Un Lohengrin un peu routinier à Munich où il manquait un petit grain de folie !

Lohengrin


Musique et livret de Richard Wagner
Création en 1850 à Weimar.
Création française en 1887

Direction musicale : Lothar Koenigs 
Mise en scène : Richard Jones 
Décors et Costumes : Ultz 
Avec 
Heinrich der Vogler : Christof Fischesser 
Lohengrin : Klaus Florian Vogt 
Elsa von Brabant : Anja Harteros 
Friedrich von Telramund : Wolfgang Koch 
Ortrud : Karita Mattila 
Heerrufer des Königs : Martin Gantner 

Bayerisches Staatsorchester
Chor und Extrachor der Bayerischen Staatsoper

Séance du 21 novembre 2019
Salle comble à Munich pour cette reprise du Lohengrin mis en scène par Richard Jones il y a dix ans maintenant, pour les débuts du couple Jonas Kaufmann/Anja Harteros dans cette oeuvre et ces rôles sous la direction de Kent Nagano et qui avait donné lieu à un DVD.
Il existe de nombreuses mises en scène discutables -et abondamment discutées- qui s'avèrent avec les ans, prétendre à un statut plus neutre, devenant même parfois des "classiques" que l'on s'amuse, le cas échéant, à découvrir tardivement. Celle de Neuenfels à Bayreuth, créée un an plus tard avec le même Jonas Kaufmann pour ses débuts sur la colline, a très bien résisté au temps et survécu sans dommage jusqu'à la nouvelle création l'an dernier.
C'est sans doute que, pour audacieuse qu'elle soit sur le plan visuel (les rats !), elle avait du sens, et donnait une lecture de Lohengrin cohérente et assez fidèle.
Ce n'est franchement pas le cas de celle de Jones, que j'avais trouvé brouillonne et contre-productive il y a dix ans et qui confirme pour le coup, son côté tartignole et déplaisant. C'est sans doute que je n'aime pas du tout ce que Jones a à dire : Elsa vit dans une "secte", elle construit des maisons. comme ses camarades, ils sont "dérangés" par une administration tatillonne qui lui demande des comptes sur son frère, dresse un bûcher de poutrelles et de briques pour l'holocauste alors qu'arrive un Lohengrin portant un cygne assez tarte lui aussi, qui la sauve et... construit avec elle la maison de leurs rêves, berceau pour le bébé compris. Leur union est scellée lors d'une simple signature, le final réunit les adeptes de la secte au T-Shirt bleu pour un dernier adieu. De temps en temps, la scène se réduit à la bande qui borde la fosse.

++++++++

**Travail demandé:**
A) Pour chaque affirmation, indiquez par oui ou non si elle concorde avec la critique de Lohengrin, en citant textuellement les mots qui tranchent. (i) La mise en scène de Richard Jones remonte à dix ans. (ii) La séance s'est déroulée devant une salle à moitié vide. (iii) Dans la mise en scène de Jones, l'union d'Elsa et de Lohengrin est scellée par une simple signature.
B) Reprenez mot pour mot le passage de la critique qui commence par « Séance du 21 » et se termine par « lieu à un DVD. ».

**Données affichées:**
++++++++

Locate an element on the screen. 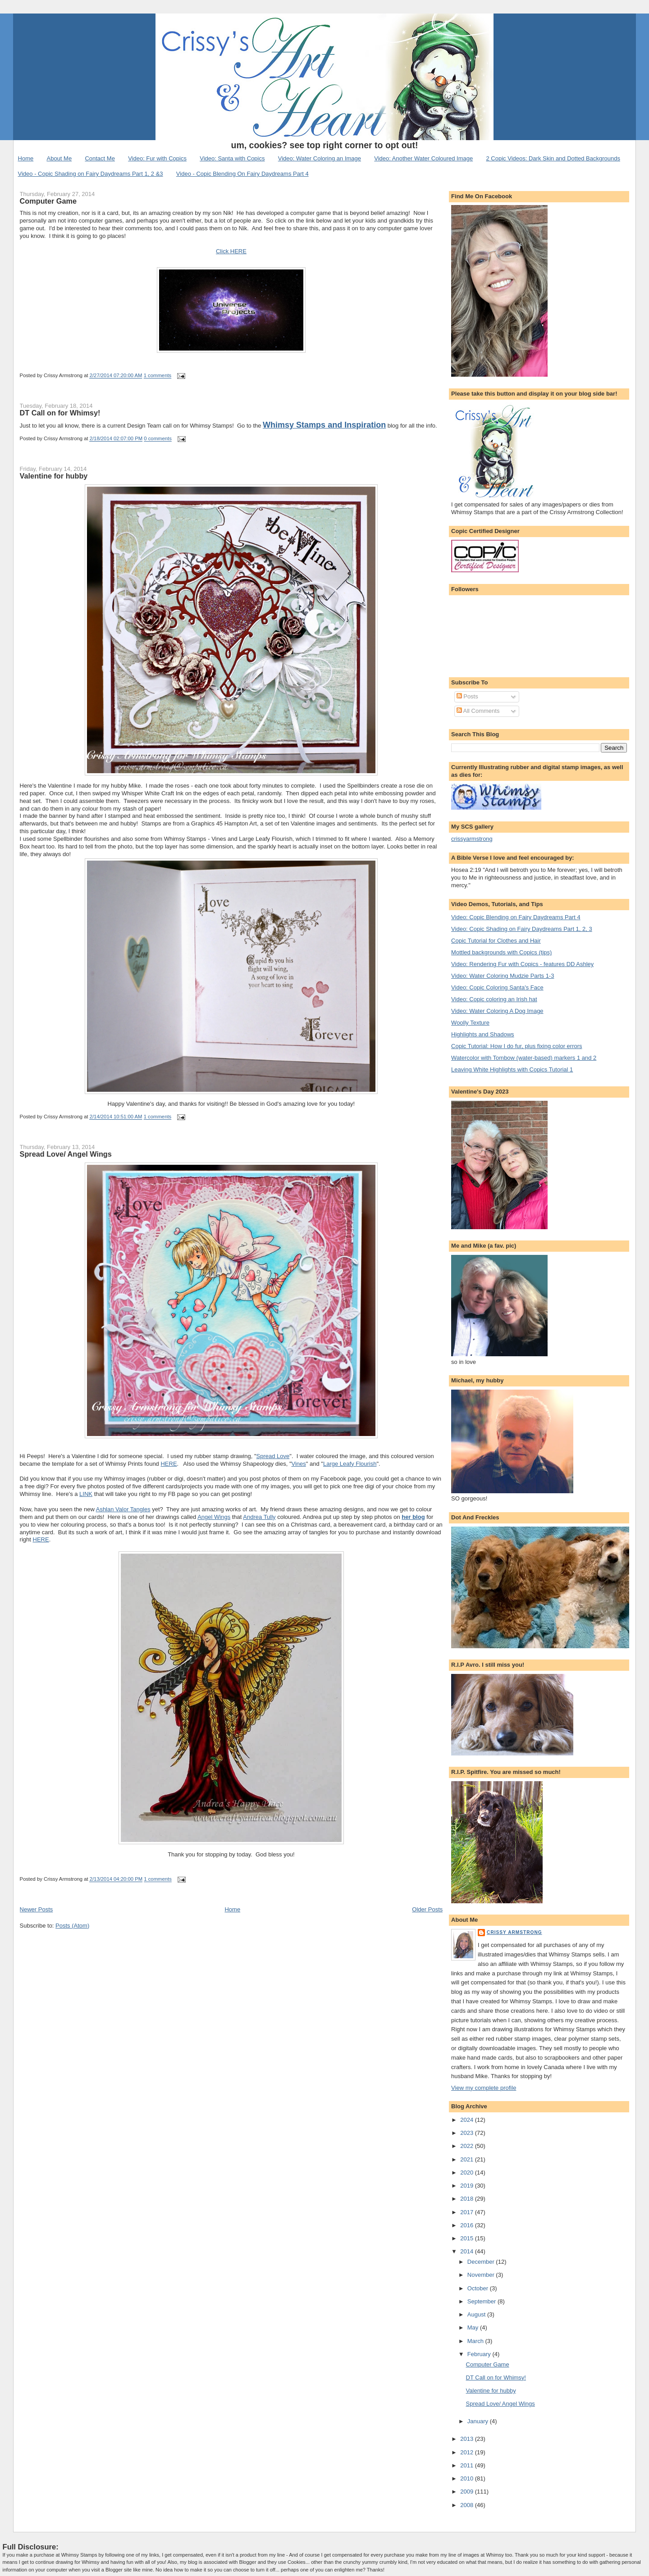 The width and height of the screenshot is (649, 2576). Highlights and Shadows is located at coordinates (482, 1034).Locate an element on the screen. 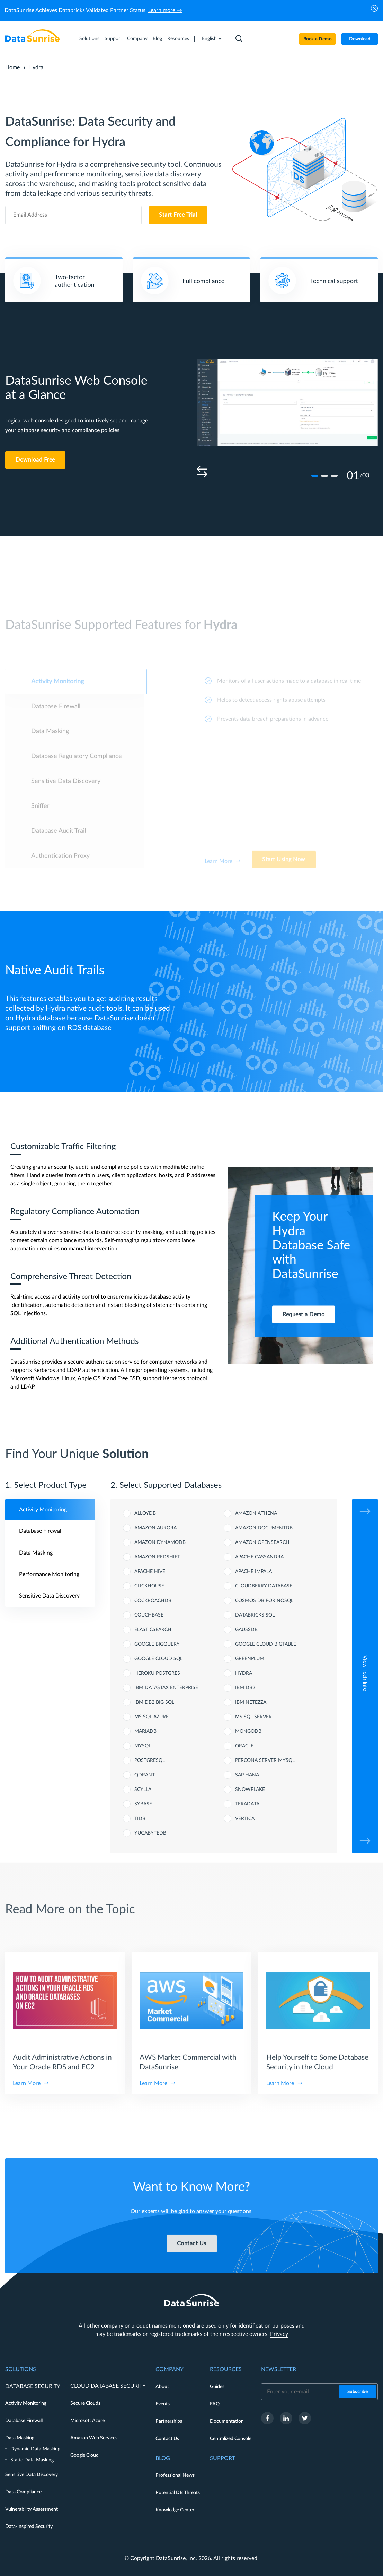 This screenshot has height=2576, width=383. Subscribe is located at coordinates (357, 2392).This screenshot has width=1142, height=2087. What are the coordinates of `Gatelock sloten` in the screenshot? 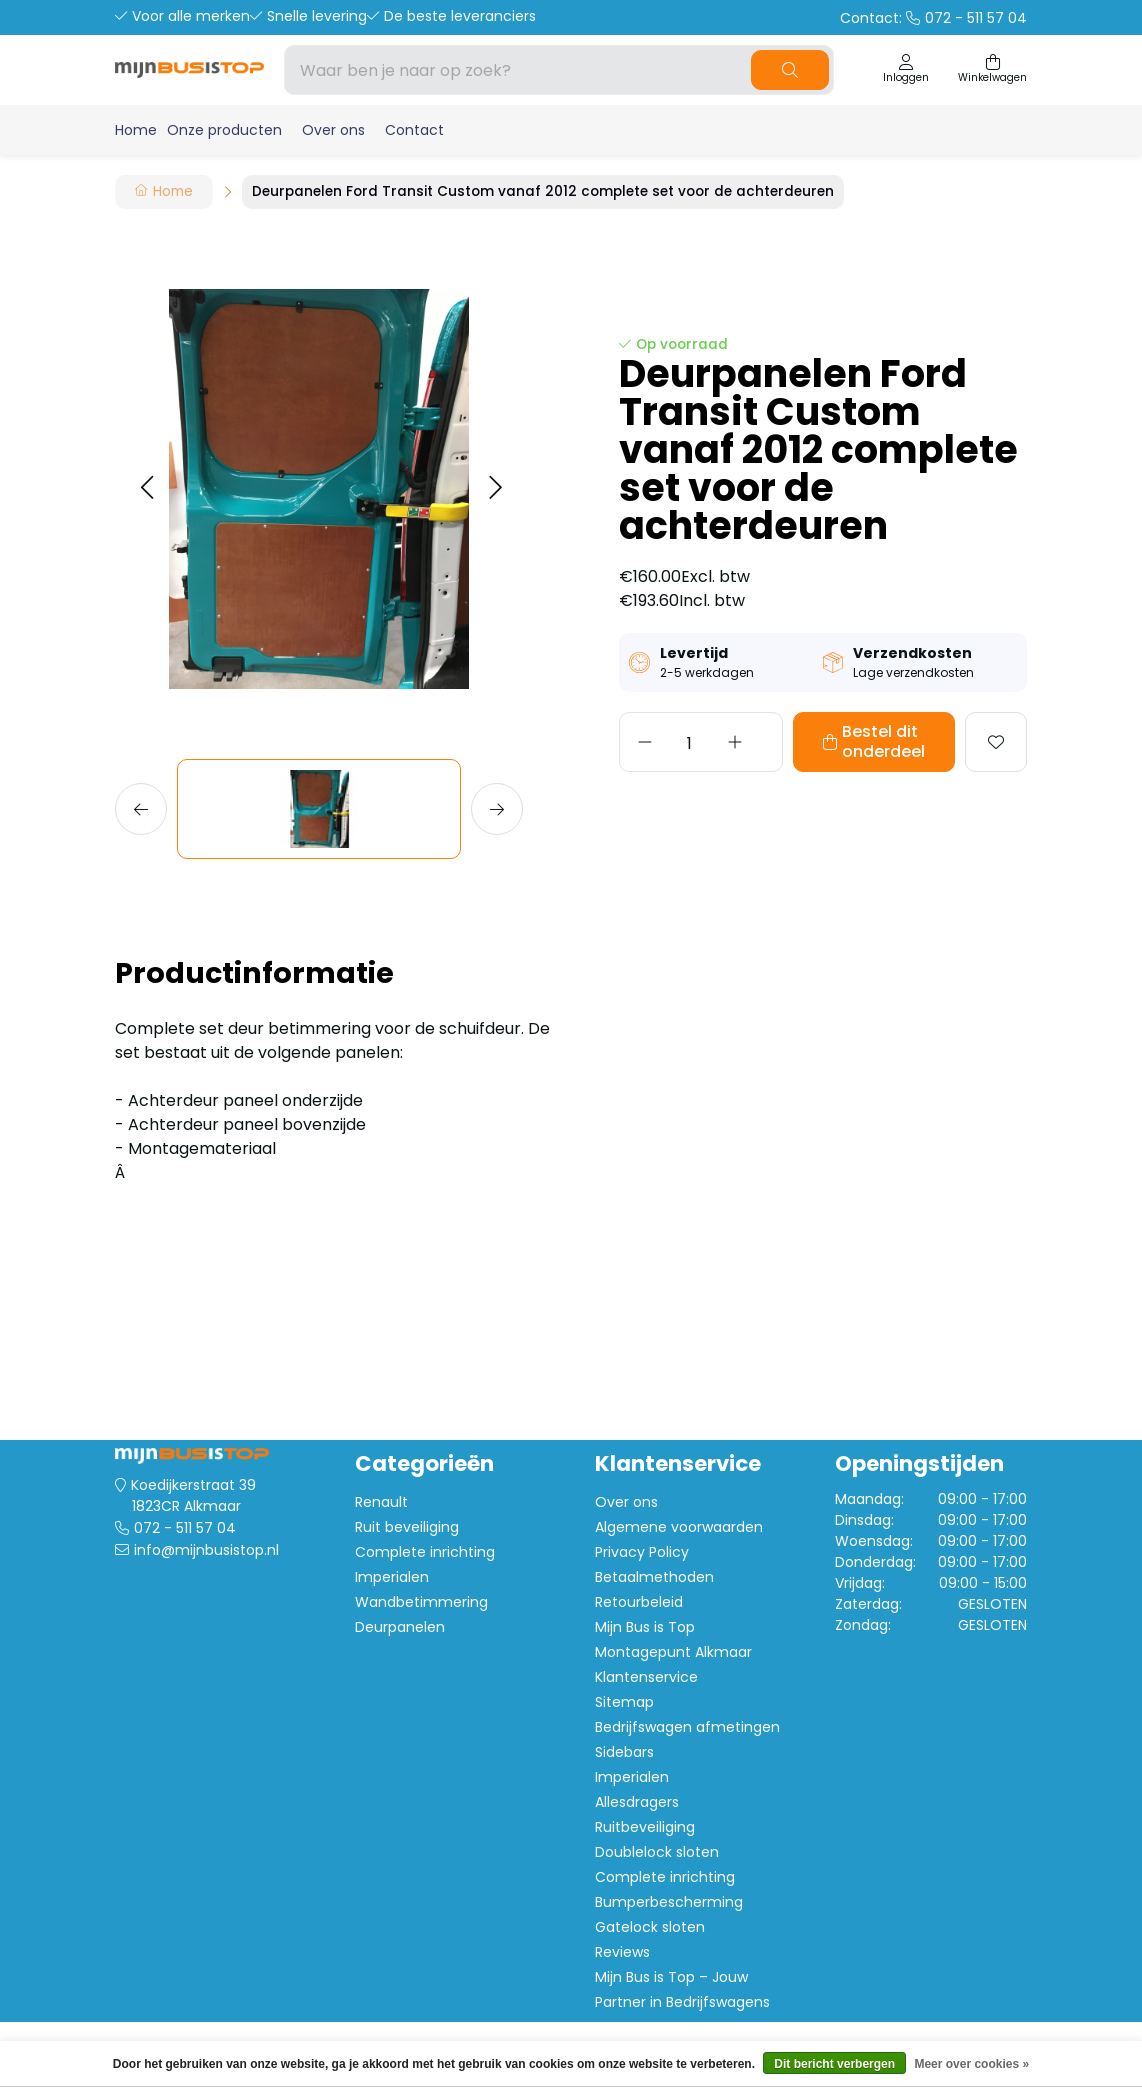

++++++++

**Réponses attendues:**
A)
(i) Oui : « mis en scène par Richard Jones il y a dix ans maintenant »
(ii) Non : « Salle comble à Munich »
(iii) Oui : « Leur union est scellée lors d'une simple signature »

B)
Séance du 21 novembre 2019
Salle comble à Munich pour cette reprise du Lohengrin mis en scène par Richard Jones il y a dix ans maintenant, pour les débuts du couple Jonas Kaufmann/Anja Harteros dans cette oeuvre et ces rôles sous la direction de Kent Nagano et qui avait donné lieu à un DVD.